Como a maioria das empresas da área de tecnologia, o Google é uma companhia inquieta. Por mais que a sua atividade principal, o serviço de buscas pela internet, continue a ser um sucesso fabuloso, não há limites para novos projetos. A mais recente empreitada está ligada à educação e poderá levar, no futuro próximo, a uma revolução no setor. Trata-se do Google Career Certificates (em português, Certificado de Carreira do Google), projeto que consiste em oferecer cursos rápidos, de três a seis meses de duração, para formar profissionais com habilidades específicas e, eventualmente, aproveitá-los nos quadros da empresa. O programa traz oportunidades para analistas de dados, gerentes de projetos, designers de interface e especialistas em tecnologia da informação, além de técnicos de outras áreas. “Estamos oferecendo os cursos como uma forma de apoiar as pessoas que gostariam de ampliar os seus conhecimentos durante a pandemia da Covid-19 e, assim, aumentar as chances de conseguir um emprego”, disse a VEJA Marcelo Lacerda, diretor de relações governamentais do Google Brasil. “Estamos comprometidos em ajudar a tornar a educação acessível para todos.”
Os cursos estreiam em outubro e, por ora, serão oferecidos apenas nos EUA. O preço vai ser acessível: em torno de 50 dólares mensais, ou apenas 300 dólares (quase 1 600 reais) por um semestre. Para efeito de comparação, frequentar uma faculdade no país custa, em média, 30 000 dólares anuais. Obviamente, a correlação é injusta, à medida que as disciplinas acadêmicas são mais abrangentes. O Google, ao contrário, quer dinamizar o processo, encurtando ao máximo o período de formação. “Os cursos do Career Certificates não oferecem diplomas de nível superior”, reforça Lacerda. Mesmo assim, há quem veja na iniciativa outras intenções. “Se o Google fala em contratar pessoas que participaram desses cursos e que não têm diplomas universitários, o objetivo da empresa é claramente mudar as regras do jogo”, diz Liz McMillen, editora executiva da Chronicle of Higher Education, a maior publicação dos EUA sobre o ensino superior. “Não à toa, nomes como a Amazon e a IBM pretendem seguir os seus passos.”
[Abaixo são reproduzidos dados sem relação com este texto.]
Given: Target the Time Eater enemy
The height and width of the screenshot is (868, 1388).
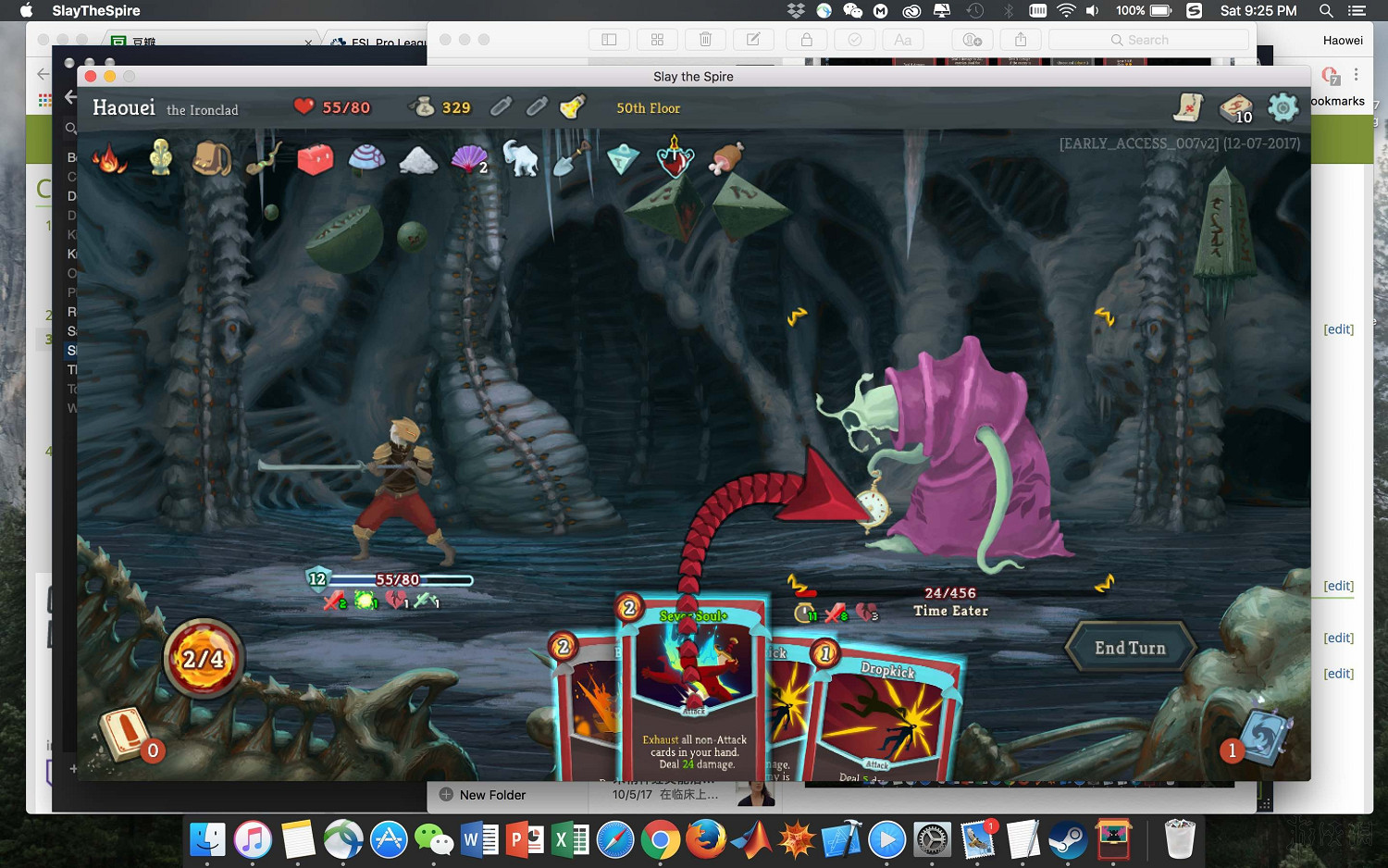Looking at the screenshot, I should (962, 463).
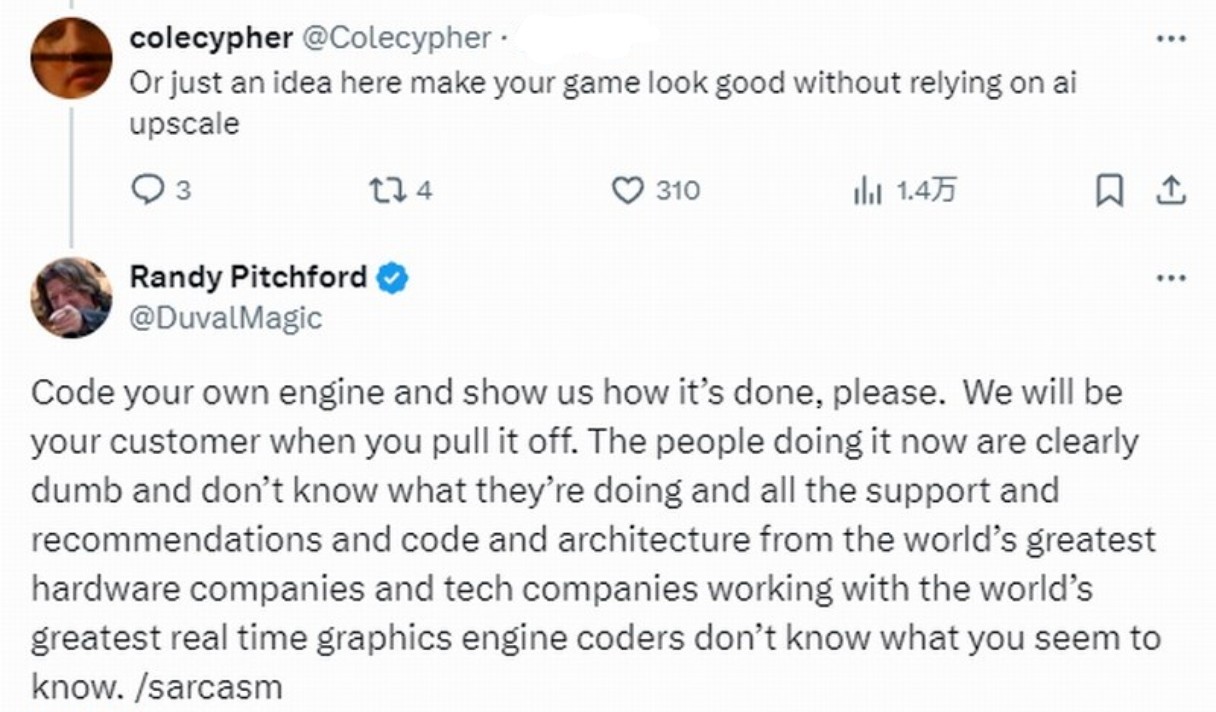Open the @DuvalMagic handle link
Screen dimensions: 1216x712
pyautogui.click(x=226, y=318)
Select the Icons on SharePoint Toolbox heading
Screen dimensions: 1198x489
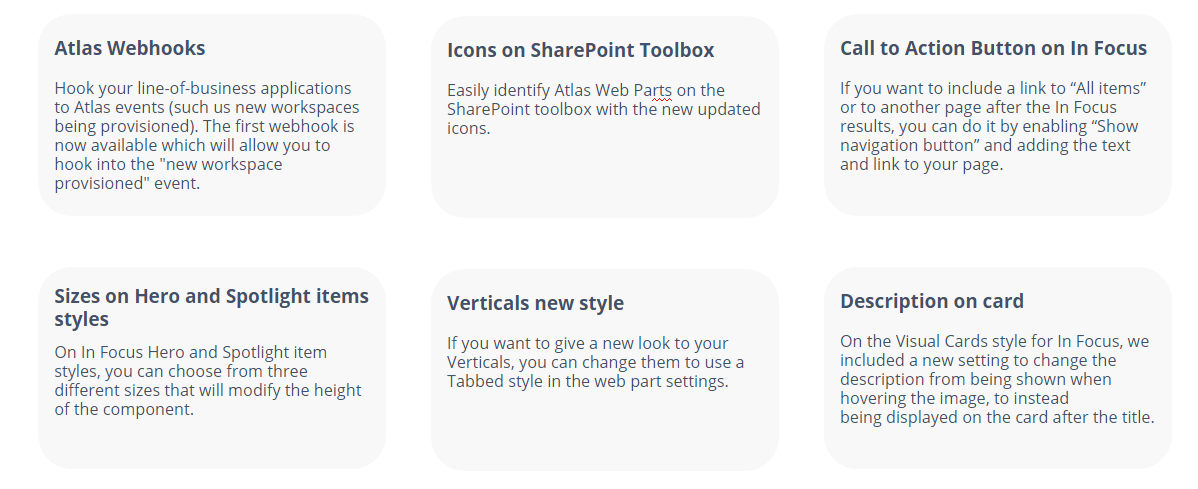point(581,50)
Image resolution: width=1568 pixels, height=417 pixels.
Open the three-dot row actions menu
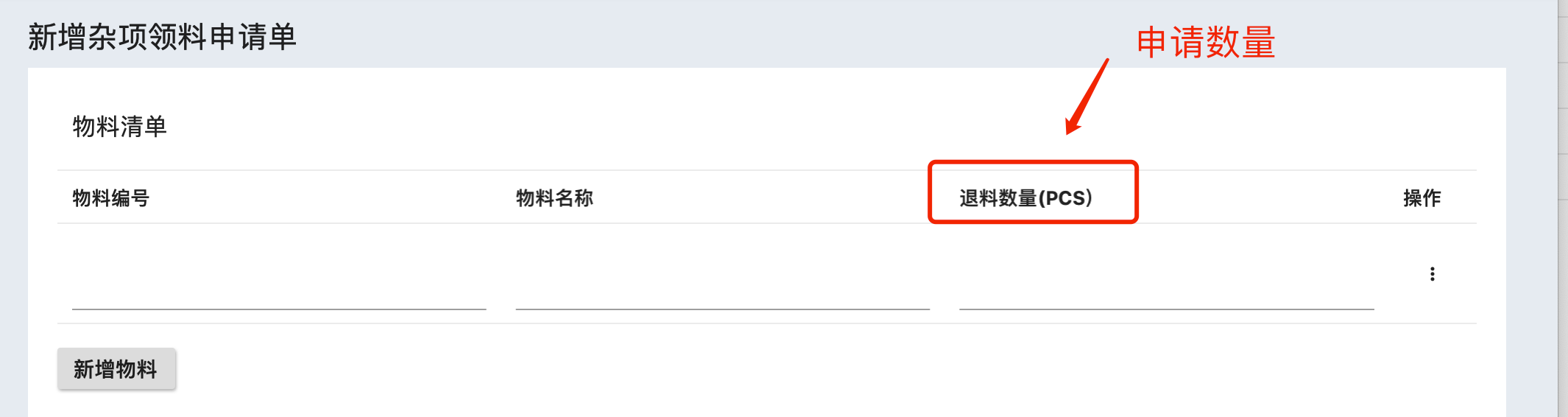(1432, 274)
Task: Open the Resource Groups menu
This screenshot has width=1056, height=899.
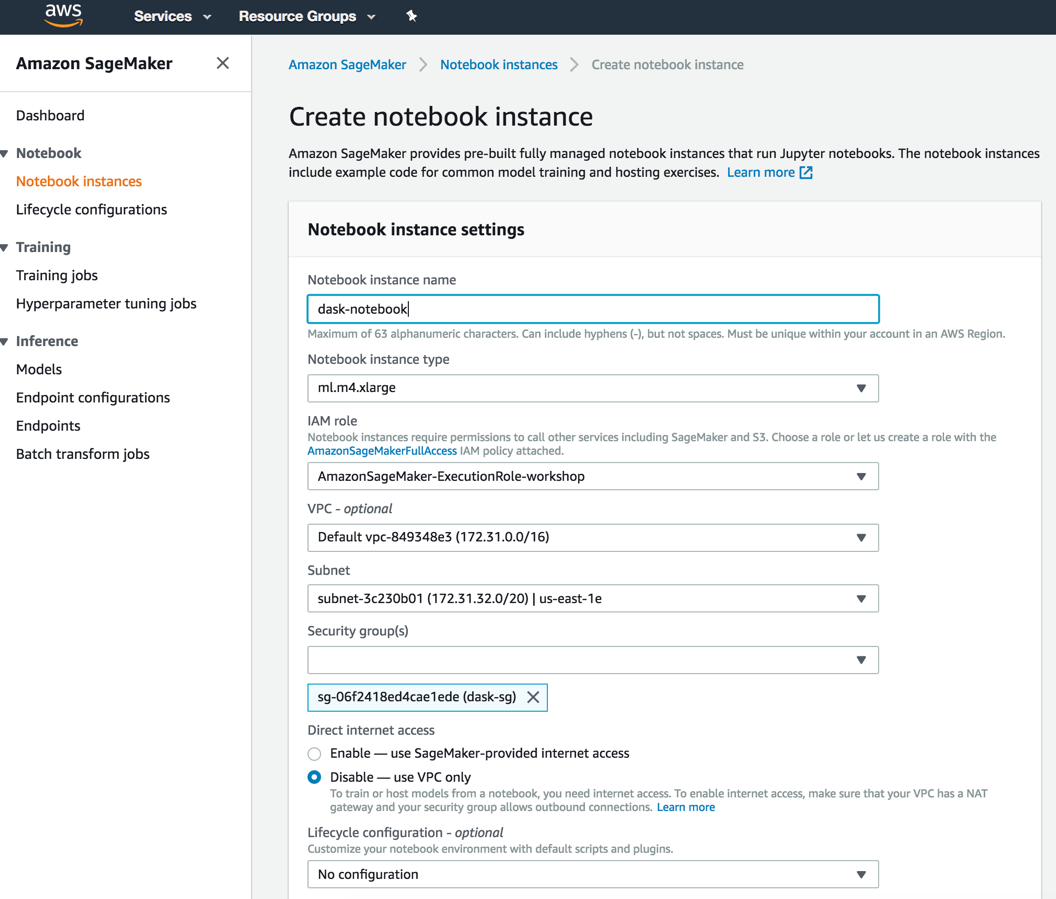Action: tap(306, 16)
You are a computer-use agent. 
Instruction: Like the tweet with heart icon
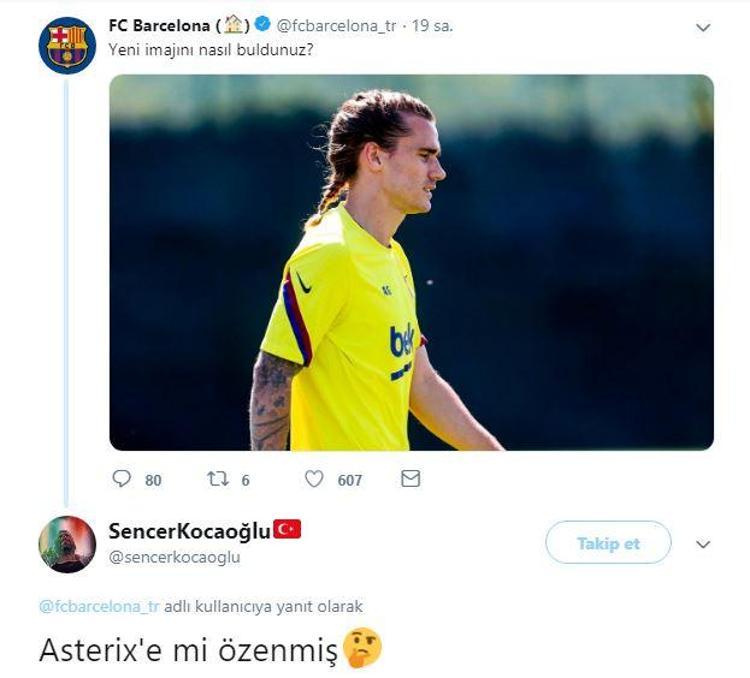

De fato, grandes empresas do ramo tecnológico parecem dispostas a formar os próprios profissionais. A Apple e a Microsoft possuem projetos parecidos e, mesmo no Brasil, já foram realizadas relevantes iniciativas nesse sentido. Uma delas, do próprio Google. Há quatro anos, a empresa oferece programas de treinamento a profissionais para que possam desenvolver habilidades digitais, como o Cresça com o Google. Até o início de 2020 o programa levou treinamentos gratuitos e presenciais para as cinco regiões do país. Desde 2017, foram realizadas sessões em catorze capitais, capacitando 100 000 pessoas em habilidades de marketing digital, empreendedorismo e ferramentas digitais.
Ideias como essas suscitam vários questionamentos. As faculdades estão preparadas para formar profissionais capazes de responder às demandas das empresas? Como será o futuro das grandes universidades? O ensino superior está atento às mudanças do mundo corporativo? Especialistas afirmam que o debate é importante, mas que as transformações, se vierem, serão apenas a longo prazo. “As universidades estão passando por mudanças há algum tempo, mas a reforma do diploma universitário é um processo complexo e lento”, constata Liz Reisberg, pesquisadora do Centro Internacional de Educação Superior. “O que o Google e as demais empresas estão fazendo é criar cursos que atendem às necessidades imediatas sem se sujeitar a processos tão longos. Não podemos esquecer que são dois tipos de educação, sendo que a universitária tem objetivos mais amplos e ricos.” De todo modo, é inegável que projetos educacionais promovidos por grandes corporações não apenas aumentam o nível de conhecimento dos estudantes, mas criam novos horizontes também paras as empresas. Nesse aspecto, o Google tem lições valiosas a oferecer.